Hi Keith,
you wrote:
>hi elan
>well i've looked at the parse section and can't quite figure it out...
>how do you nominate that you want the parse function to take place on a
>text file say "aeros.txt" rather than a string?
parse read %aeros.txt rules some-parse-rule
>and how do you specify it's location?
%aeros.txt ;- file aeros.txt is located in current directory
%/c/windows/temp/aeros.txt
;- aeros.txt is located on drive C: in directory
;- \Windows\Temp\
>and how would you strip off just what's after the colon and discard what is
>before the colon?
It depends on which version of REBOL you are using. I'll go with REBOL/Core
here.
I am assuming that newline is your delimeter for a record. The
CMLISTPTRACKS: entry is wrapped over several lines in my email client. But
for this item I also assume that the original data consists of one long line.
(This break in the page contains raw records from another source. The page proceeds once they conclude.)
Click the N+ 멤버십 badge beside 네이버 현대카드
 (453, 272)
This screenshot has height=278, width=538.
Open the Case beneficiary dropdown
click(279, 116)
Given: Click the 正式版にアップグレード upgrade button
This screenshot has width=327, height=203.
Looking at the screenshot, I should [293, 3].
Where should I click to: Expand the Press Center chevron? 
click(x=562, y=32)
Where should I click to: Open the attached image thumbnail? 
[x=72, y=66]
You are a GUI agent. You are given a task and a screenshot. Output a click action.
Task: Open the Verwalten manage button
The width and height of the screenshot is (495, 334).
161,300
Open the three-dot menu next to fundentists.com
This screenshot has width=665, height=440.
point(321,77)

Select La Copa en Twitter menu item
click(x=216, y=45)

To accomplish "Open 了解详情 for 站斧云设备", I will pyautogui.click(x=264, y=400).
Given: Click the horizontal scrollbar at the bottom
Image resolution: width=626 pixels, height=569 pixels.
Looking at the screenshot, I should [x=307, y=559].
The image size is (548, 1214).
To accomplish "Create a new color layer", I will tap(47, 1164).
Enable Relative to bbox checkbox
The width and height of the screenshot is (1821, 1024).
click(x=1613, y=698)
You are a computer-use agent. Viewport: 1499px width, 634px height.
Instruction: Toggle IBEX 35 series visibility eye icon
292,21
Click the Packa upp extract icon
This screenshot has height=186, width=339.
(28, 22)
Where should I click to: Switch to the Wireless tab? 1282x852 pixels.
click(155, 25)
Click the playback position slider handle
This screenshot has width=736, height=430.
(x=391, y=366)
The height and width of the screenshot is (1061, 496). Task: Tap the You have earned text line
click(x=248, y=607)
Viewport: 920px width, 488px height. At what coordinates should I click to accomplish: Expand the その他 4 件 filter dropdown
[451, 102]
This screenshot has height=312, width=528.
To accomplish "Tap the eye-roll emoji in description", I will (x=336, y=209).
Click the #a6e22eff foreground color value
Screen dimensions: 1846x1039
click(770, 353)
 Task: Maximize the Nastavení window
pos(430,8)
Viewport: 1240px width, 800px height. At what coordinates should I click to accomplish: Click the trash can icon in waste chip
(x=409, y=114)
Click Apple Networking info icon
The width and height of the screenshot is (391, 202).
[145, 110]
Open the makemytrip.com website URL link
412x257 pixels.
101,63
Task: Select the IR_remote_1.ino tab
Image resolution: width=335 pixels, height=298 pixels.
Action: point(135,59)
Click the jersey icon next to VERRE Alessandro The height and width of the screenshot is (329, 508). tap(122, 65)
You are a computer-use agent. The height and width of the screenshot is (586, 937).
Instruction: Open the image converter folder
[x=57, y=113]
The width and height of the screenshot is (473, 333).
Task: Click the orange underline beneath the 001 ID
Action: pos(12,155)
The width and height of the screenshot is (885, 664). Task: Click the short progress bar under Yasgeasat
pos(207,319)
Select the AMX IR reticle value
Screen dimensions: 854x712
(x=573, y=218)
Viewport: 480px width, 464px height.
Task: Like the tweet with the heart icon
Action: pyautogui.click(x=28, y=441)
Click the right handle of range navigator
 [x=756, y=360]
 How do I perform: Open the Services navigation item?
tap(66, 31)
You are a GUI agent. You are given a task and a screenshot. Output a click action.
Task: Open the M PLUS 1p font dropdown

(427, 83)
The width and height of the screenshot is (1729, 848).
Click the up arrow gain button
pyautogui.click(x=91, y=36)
The following script creates a parse rule, reads the aero.txt file and
applies the rule to the file.
It generates the following output in the REBOL console: (This output is
tripple wrapped: by the REBOL console, by my email client, by your email
client. The actual string contains no newlines.)
>> do %parse-question.r
Script: "Untitled" (none)
INFINITE POSSIBILITIES AMEL LARRIEUX 4948792 9399700067507 C9921
21 SMA 19/06/20
00 GET UP,I N I,SWEET MISERY,SEARCHIN' FOR MY SOUL,EVEN IF,INFINITE
POSSIBILITES,SHINE,DOWN,WEA
THER,MAKE ME WHOLE,GET UP (THREAD HAD FUN MAIN MI,GET UP (MV MIG MIX
(RADIO))15.91 Compact
Disc
Here's the script:
REBOL [
file: %parse-question.r
]
result: {}
words: [
"CPTITLE:"
"CPARTIST:"
"CMCATNUMBER:"
"CMAPN:"
"CMARIAPRICECODE:"
"CMARIAMEDIACODE:"
"CMARIADISTRIBUTORCODE:"
"DMRELEASE:"
"CMLISTPTRACKS:"
"CURMPRICE:"
"CMTYPE:"
]
parse-sub-rule: []
foreach word words [
insert tail parse-sub-rule :word
insert tail parse-sub-rule [copy info to newline (append result join info
tab)|
]
]
insert tail parse-sub-rule [
skip
]
parse-rule: compose/deep [some [(parse-sub-rule)]]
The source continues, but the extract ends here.